→ PROBLEM
The response should be an exact copy of every record.

→ MATERIAL PROVIDED
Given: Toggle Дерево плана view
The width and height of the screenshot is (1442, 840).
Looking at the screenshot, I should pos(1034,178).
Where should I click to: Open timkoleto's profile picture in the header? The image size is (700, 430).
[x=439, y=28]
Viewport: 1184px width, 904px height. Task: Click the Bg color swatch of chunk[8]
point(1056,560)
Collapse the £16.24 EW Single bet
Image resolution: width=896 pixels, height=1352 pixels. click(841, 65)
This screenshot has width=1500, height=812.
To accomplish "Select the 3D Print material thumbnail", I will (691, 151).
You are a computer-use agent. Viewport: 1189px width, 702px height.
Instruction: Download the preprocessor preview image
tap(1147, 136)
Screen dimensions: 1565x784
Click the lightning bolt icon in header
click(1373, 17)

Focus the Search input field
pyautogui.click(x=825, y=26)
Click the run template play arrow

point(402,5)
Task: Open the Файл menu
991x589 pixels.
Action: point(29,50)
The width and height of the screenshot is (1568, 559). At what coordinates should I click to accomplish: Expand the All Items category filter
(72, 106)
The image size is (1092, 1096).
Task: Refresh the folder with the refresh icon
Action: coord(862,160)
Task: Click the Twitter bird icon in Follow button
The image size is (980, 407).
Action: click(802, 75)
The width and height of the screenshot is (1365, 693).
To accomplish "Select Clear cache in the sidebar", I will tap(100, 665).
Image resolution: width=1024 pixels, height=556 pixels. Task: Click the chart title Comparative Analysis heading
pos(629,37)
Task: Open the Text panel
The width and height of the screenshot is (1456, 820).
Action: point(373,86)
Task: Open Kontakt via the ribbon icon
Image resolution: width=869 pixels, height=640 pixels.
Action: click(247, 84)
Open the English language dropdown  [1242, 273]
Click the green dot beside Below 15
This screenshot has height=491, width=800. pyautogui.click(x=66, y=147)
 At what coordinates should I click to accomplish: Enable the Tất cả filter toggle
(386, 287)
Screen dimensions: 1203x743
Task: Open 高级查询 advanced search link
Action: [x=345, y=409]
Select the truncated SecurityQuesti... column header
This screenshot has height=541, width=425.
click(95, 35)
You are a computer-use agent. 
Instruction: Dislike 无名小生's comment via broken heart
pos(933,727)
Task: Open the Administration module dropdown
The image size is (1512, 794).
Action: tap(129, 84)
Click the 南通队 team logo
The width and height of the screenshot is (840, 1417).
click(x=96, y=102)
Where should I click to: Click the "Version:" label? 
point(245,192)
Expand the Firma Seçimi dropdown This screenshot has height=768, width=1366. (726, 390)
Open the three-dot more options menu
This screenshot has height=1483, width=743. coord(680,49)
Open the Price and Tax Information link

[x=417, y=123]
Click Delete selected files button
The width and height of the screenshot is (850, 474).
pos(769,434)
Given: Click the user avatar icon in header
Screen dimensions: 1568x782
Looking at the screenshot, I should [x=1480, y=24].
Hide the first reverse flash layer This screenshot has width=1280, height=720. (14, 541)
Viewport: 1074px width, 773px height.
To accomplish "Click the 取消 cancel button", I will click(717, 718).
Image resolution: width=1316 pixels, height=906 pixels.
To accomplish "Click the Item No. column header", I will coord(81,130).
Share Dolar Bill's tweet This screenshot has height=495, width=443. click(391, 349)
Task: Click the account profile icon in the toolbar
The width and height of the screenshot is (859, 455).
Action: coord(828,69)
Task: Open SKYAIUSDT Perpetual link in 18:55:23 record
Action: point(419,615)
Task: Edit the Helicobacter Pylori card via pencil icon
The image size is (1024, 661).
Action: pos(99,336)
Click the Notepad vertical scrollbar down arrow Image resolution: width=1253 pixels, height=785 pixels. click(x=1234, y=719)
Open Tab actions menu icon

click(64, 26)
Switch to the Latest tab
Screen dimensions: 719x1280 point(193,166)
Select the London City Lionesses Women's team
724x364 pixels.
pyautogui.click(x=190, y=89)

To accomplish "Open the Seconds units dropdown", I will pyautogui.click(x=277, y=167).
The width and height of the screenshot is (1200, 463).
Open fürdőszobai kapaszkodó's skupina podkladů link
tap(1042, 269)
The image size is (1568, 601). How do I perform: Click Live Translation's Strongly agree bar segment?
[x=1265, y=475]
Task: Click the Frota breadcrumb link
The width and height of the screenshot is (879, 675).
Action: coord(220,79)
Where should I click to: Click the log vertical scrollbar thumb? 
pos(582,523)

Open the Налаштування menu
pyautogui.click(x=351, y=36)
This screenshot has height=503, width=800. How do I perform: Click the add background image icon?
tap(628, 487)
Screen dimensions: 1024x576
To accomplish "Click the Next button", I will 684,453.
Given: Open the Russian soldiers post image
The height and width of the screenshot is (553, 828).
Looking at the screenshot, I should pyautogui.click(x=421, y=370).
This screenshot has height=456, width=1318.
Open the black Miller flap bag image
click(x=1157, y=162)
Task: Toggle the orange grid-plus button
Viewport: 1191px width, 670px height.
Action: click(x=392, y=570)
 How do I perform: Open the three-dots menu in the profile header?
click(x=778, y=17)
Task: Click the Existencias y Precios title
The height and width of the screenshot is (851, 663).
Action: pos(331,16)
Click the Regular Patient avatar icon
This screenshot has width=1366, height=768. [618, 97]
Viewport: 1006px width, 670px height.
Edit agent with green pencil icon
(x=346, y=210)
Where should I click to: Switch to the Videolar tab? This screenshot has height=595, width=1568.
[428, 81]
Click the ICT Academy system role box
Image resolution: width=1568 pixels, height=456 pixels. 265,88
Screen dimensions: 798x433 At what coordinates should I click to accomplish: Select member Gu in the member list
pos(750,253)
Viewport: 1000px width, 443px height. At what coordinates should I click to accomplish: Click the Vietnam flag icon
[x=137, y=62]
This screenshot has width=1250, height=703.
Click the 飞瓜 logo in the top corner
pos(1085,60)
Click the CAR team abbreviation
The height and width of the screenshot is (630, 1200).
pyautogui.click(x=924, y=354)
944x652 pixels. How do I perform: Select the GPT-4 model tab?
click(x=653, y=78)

→ ANSWER
Given: Toggle Дерево плана view
The width and height of the screenshot is (1442, 840).
Looking at the screenshot, I should pos(1034,178).
Where should I click to: Open timkoleto's profile picture in the header? The image size is (700, 430).
[x=439, y=28]
Viewport: 1184px width, 904px height. Task: Click the Bg color swatch of chunk[8]
point(1056,560)
Collapse the £16.24 EW Single bet
Image resolution: width=896 pixels, height=1352 pixels. click(841, 65)
This screenshot has width=1500, height=812.
To accomplish "Select the 3D Print material thumbnail", I will (691, 151).
You are a computer-use agent. Viewport: 1189px width, 702px height.
Instruction: Download the preprocessor preview image
tap(1147, 136)
Screen dimensions: 1565x784
Click the lightning bolt icon in header
click(1373, 17)

Focus the Search input field
pyautogui.click(x=825, y=26)
Click the run template play arrow

point(402,5)
Task: Open the Файл menu
991x589 pixels.
Action: point(29,50)
The width and height of the screenshot is (1568, 559). At what coordinates should I click to accomplish: Expand the All Items category filter
(72, 106)
The image size is (1092, 1096).
Task: Refresh the folder with the refresh icon
Action: coord(862,160)
Task: Click the Twitter bird icon in Follow button
The image size is (980, 407).
Action: click(802, 75)
The width and height of the screenshot is (1365, 693).
To accomplish "Select Clear cache in the sidebar", I will tap(100, 665).
Image resolution: width=1024 pixels, height=556 pixels. Task: Click the chart title Comparative Analysis heading
pos(629,37)
Task: Open the Text panel
The width and height of the screenshot is (1456, 820).
Action: point(373,86)
Task: Open Kontakt via the ribbon icon
Image resolution: width=869 pixels, height=640 pixels.
Action: click(247, 84)
Open the English language dropdown  [1242, 273]
Click the green dot beside Below 15
This screenshot has height=491, width=800. pyautogui.click(x=66, y=147)
 At what coordinates should I click to accomplish: Enable the Tất cả filter toggle
(386, 287)
Screen dimensions: 1203x743
Task: Open 高级查询 advanced search link
Action: [x=345, y=409]
Select the truncated SecurityQuesti... column header
This screenshot has height=541, width=425.
click(95, 35)
You are a computer-use agent. 
Instruction: Dislike 无名小生's comment via broken heart
pos(933,727)
Task: Open the Administration module dropdown
The image size is (1512, 794).
Action: tap(129, 84)
Click the 南通队 team logo
The width and height of the screenshot is (840, 1417).
click(x=96, y=102)
Where should I click to: Click the "Version:" label? 
point(245,192)
Expand the Firma Seçimi dropdown This screenshot has height=768, width=1366. (726, 390)
Open the three-dot more options menu
This screenshot has height=1483, width=743. coord(680,49)
Open the Price and Tax Information link

[x=417, y=123]
Click Delete selected files button
The width and height of the screenshot is (850, 474).
pos(769,434)
Given: Click the user avatar icon in header
Screen dimensions: 1568x782
Looking at the screenshot, I should [x=1480, y=24].
Hide the first reverse flash layer This screenshot has width=1280, height=720. (14, 541)
Viewport: 1074px width, 773px height.
To accomplish "Click the 取消 cancel button", I will click(717, 718).
Image resolution: width=1316 pixels, height=906 pixels.
To accomplish "Click the Item No. column header", I will coord(81,130).
Share Dolar Bill's tweet This screenshot has height=495, width=443. click(391, 349)
Task: Click the account profile icon in the toolbar
The width and height of the screenshot is (859, 455).
Action: coord(828,69)
Task: Open SKYAIUSDT Perpetual link in 18:55:23 record
Action: point(419,615)
Task: Edit the Helicobacter Pylori card via pencil icon
The image size is (1024, 661).
Action: pos(99,336)
Click the Notepad vertical scrollbar down arrow Image resolution: width=1253 pixels, height=785 pixels. click(x=1234, y=719)
Open Tab actions menu icon

click(64, 26)
Switch to the Latest tab
Screen dimensions: 719x1280 point(193,166)
Select the London City Lionesses Women's team
724x364 pixels.
pyautogui.click(x=190, y=89)

To accomplish "Open the Seconds units dropdown", I will pyautogui.click(x=277, y=167).
The width and height of the screenshot is (1200, 463).
Open fürdőszobai kapaszkodó's skupina podkladů link
tap(1042, 269)
The image size is (1568, 601). How do I perform: Click Live Translation's Strongly agree bar segment?
[x=1265, y=475]
Task: Click the Frota breadcrumb link
The width and height of the screenshot is (879, 675).
Action: coord(220,79)
Where should I click to: Click the log vertical scrollbar thumb? 
pos(582,523)

Open the Налаштування menu
pyautogui.click(x=351, y=36)
This screenshot has height=503, width=800. How do I perform: Click the add background image icon?
tap(628, 487)
Screen dimensions: 1024x576
To accomplish "Click the Next button", I will 684,453.
Given: Open the Russian soldiers post image
The height and width of the screenshot is (553, 828).
Looking at the screenshot, I should pyautogui.click(x=421, y=370).
This screenshot has height=456, width=1318.
Open the black Miller flap bag image
click(x=1157, y=162)
Task: Toggle the orange grid-plus button
Viewport: 1191px width, 670px height.
Action: click(x=392, y=570)
 How do I perform: Open the three-dots menu in the profile header?
click(x=778, y=17)
Task: Click the Existencias y Precios title
The height and width of the screenshot is (851, 663).
Action: pos(331,16)
Click the Regular Patient avatar icon
This screenshot has width=1366, height=768. [618, 97]
Viewport: 1006px width, 670px height.
Edit agent with green pencil icon
(x=346, y=210)
Where should I click to: Switch to the Videolar tab? This screenshot has height=595, width=1568.
[428, 81]
Click the ICT Academy system role box
Image resolution: width=1568 pixels, height=456 pixels. 265,88
Screen dimensions: 798x433 At what coordinates should I click to accomplish: Select member Gu in the member list
pos(750,253)
Viewport: 1000px width, 443px height. At what coordinates should I click to accomplish: Click the Vietnam flag icon
[x=137, y=62]
This screenshot has width=1250, height=703.
Click the 飞瓜 logo in the top corner
pos(1085,60)
Click the CAR team abbreviation
The height and width of the screenshot is (630, 1200).
pyautogui.click(x=924, y=354)
944x652 pixels. How do I perform: Select the GPT-4 model tab?
click(x=653, y=78)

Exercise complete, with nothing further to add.